During 2007–2008, Legionella was the most frequently reported etiology among drinking water–associated outbreaks, following the pattern observed since it was first included in WBDOSS in 2001. However, six (50%) of the 12 drinking water–associated Legionella outbreaks were reported from one state, highlighting the substantial variance in outbreak detection and reporting across states and territories. The addition of published and CDC-investigated legionellosis outbreaks to the WBDOSS database clarifies that Legionella is not a new public health issue. During 2009, Legionella was added to EPA’s Contaminant Candidate List for the first time.
Public Health Actions: CDC and EPA use WBDOSS surveillance data to identify the types of etiologic agents, deficiencies, water systems, and sources associated with waterborne disease outbreaks and to evaluate the adequacy of current technologies and practices for providing safe drinking water. Surveillance data also are used to establish research priorities, which can lead to improved water quality regulation development. Approximately two thirds of the outbreaks associated with untreated ground water reported during the 2007–2008 surveillance period occurred in public water systems.

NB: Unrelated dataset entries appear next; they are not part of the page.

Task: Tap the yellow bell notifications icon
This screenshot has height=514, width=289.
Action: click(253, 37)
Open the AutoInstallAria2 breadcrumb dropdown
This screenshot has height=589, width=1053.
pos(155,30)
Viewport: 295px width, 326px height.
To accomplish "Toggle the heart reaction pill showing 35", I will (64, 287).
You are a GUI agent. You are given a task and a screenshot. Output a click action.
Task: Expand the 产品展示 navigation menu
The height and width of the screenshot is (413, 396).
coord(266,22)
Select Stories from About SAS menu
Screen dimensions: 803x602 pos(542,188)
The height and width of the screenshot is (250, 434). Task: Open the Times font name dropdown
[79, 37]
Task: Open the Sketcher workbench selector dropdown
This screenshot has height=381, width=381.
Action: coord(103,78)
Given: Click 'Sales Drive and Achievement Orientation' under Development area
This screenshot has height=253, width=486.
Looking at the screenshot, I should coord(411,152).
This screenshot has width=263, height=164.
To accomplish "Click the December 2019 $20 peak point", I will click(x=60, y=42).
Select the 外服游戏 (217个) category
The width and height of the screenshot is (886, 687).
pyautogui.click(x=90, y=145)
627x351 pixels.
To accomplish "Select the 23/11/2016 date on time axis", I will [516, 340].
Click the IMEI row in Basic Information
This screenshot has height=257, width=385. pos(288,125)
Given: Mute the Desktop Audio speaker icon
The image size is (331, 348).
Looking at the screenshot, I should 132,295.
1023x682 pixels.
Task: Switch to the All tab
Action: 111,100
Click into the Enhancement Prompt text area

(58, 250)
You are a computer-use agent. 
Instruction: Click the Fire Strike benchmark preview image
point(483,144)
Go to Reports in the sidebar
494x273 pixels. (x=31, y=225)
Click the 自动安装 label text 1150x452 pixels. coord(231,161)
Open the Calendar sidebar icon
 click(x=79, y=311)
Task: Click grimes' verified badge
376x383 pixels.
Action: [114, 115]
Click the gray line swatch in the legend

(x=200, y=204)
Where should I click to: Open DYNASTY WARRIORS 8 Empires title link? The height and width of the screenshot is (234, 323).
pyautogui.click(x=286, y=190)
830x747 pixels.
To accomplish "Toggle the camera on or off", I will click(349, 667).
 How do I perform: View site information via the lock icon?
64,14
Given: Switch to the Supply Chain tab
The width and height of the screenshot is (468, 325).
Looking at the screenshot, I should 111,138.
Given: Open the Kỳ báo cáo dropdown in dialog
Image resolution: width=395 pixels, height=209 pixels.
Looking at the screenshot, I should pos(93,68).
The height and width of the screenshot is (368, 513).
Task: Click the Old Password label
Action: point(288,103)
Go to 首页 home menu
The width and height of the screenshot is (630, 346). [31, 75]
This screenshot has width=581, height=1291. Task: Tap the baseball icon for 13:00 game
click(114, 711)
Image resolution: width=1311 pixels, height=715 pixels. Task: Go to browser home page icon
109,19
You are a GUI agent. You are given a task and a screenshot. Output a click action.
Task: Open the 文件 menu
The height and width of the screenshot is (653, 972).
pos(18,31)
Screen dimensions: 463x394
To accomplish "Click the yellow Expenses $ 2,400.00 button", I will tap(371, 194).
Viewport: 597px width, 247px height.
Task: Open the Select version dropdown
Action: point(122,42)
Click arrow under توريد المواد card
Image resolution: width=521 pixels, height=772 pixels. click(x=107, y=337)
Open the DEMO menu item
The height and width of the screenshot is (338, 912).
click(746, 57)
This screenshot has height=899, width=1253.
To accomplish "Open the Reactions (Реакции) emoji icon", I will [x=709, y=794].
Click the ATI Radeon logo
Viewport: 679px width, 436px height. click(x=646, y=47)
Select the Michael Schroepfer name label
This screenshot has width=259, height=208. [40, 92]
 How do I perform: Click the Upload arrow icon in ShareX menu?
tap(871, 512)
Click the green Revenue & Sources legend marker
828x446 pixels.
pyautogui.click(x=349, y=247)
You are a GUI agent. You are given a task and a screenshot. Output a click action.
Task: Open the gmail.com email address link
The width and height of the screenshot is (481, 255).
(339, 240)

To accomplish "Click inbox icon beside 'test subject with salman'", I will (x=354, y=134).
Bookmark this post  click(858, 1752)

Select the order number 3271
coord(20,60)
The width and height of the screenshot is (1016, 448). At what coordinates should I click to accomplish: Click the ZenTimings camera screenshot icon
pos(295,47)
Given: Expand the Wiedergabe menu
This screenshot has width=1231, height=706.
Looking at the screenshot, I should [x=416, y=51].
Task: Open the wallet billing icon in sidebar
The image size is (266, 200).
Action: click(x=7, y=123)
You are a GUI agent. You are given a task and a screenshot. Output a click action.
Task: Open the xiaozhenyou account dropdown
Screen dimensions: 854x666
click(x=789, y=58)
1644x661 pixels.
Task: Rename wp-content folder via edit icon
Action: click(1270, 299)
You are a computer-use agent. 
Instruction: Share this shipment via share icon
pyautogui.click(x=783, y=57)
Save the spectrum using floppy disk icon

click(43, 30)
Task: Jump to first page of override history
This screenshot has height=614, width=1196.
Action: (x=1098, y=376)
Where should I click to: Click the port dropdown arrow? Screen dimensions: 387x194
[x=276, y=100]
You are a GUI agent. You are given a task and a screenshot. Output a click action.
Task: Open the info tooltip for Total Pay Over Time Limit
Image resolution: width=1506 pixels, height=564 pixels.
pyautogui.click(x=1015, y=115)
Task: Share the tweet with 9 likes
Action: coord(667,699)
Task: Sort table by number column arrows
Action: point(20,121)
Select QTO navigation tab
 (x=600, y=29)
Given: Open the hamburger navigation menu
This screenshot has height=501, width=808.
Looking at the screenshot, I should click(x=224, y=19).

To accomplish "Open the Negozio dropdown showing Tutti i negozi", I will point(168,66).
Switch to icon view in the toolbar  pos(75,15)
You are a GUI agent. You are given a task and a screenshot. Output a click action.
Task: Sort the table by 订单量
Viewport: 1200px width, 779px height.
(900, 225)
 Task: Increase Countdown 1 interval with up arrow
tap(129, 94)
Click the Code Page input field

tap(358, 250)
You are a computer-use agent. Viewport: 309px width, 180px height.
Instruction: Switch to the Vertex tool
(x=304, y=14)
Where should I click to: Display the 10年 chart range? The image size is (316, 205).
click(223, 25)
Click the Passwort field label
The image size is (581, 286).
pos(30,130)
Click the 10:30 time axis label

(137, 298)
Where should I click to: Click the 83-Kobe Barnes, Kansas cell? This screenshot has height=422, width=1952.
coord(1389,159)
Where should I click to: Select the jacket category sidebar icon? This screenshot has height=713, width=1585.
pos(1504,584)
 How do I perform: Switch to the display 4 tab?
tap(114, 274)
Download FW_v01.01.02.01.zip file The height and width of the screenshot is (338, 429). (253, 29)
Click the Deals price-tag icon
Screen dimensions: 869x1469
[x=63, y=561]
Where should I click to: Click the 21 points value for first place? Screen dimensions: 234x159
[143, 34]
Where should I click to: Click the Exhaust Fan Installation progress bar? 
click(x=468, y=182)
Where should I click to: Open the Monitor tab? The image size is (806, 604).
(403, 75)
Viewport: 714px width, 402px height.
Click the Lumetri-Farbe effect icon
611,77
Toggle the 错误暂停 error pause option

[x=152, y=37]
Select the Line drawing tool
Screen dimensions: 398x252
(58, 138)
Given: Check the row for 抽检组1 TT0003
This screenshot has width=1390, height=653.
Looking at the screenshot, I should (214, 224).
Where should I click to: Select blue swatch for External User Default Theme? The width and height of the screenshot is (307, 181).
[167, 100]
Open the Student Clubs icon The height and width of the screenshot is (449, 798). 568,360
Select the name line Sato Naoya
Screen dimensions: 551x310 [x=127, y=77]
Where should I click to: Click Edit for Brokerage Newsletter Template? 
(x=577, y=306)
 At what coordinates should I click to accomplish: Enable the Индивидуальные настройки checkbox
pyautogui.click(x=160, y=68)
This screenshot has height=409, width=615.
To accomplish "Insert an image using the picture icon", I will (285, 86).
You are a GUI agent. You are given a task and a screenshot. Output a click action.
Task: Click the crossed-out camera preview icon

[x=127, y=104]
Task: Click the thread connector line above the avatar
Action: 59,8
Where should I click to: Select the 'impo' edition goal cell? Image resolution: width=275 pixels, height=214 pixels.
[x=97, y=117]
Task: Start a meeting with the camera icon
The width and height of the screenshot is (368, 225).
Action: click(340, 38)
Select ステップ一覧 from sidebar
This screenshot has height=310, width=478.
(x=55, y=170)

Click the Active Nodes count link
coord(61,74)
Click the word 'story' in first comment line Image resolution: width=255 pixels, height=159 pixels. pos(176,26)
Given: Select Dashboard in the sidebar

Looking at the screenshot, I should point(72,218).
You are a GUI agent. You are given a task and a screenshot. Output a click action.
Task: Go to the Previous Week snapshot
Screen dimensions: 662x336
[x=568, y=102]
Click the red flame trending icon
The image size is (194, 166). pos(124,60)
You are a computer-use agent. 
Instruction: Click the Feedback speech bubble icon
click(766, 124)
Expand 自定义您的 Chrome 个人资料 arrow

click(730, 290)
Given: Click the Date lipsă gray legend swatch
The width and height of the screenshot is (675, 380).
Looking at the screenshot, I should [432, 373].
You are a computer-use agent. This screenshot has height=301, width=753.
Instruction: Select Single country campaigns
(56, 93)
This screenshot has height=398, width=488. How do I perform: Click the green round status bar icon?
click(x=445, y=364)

When fully implemented, the GWR that was promulgated in 2006 is expected to result in decreases in ground water outbreaks, similar to the decreases observed in surface water outbreaks after enactment of the Surface Water Treatment Rule in 1974 and its subsequent amendments. One third of drinking water–associated outbreaks occurred in building premise plumbing systems outside the jurisdiction of water utility management and EPA regulations; Legionella spp. accounted for >90% of these outbreaks, indicating that greater attention is needed to reduce the risk for legionellosis in building plumbing systems. Finally, a large communitywide drinking water outbreak occurred in 2008 in a public water system associated with a distribution system deficiency, underscoring the importance of maintaining and upgrading drinking water distribution system infrastructure to provide safe water and protect public health.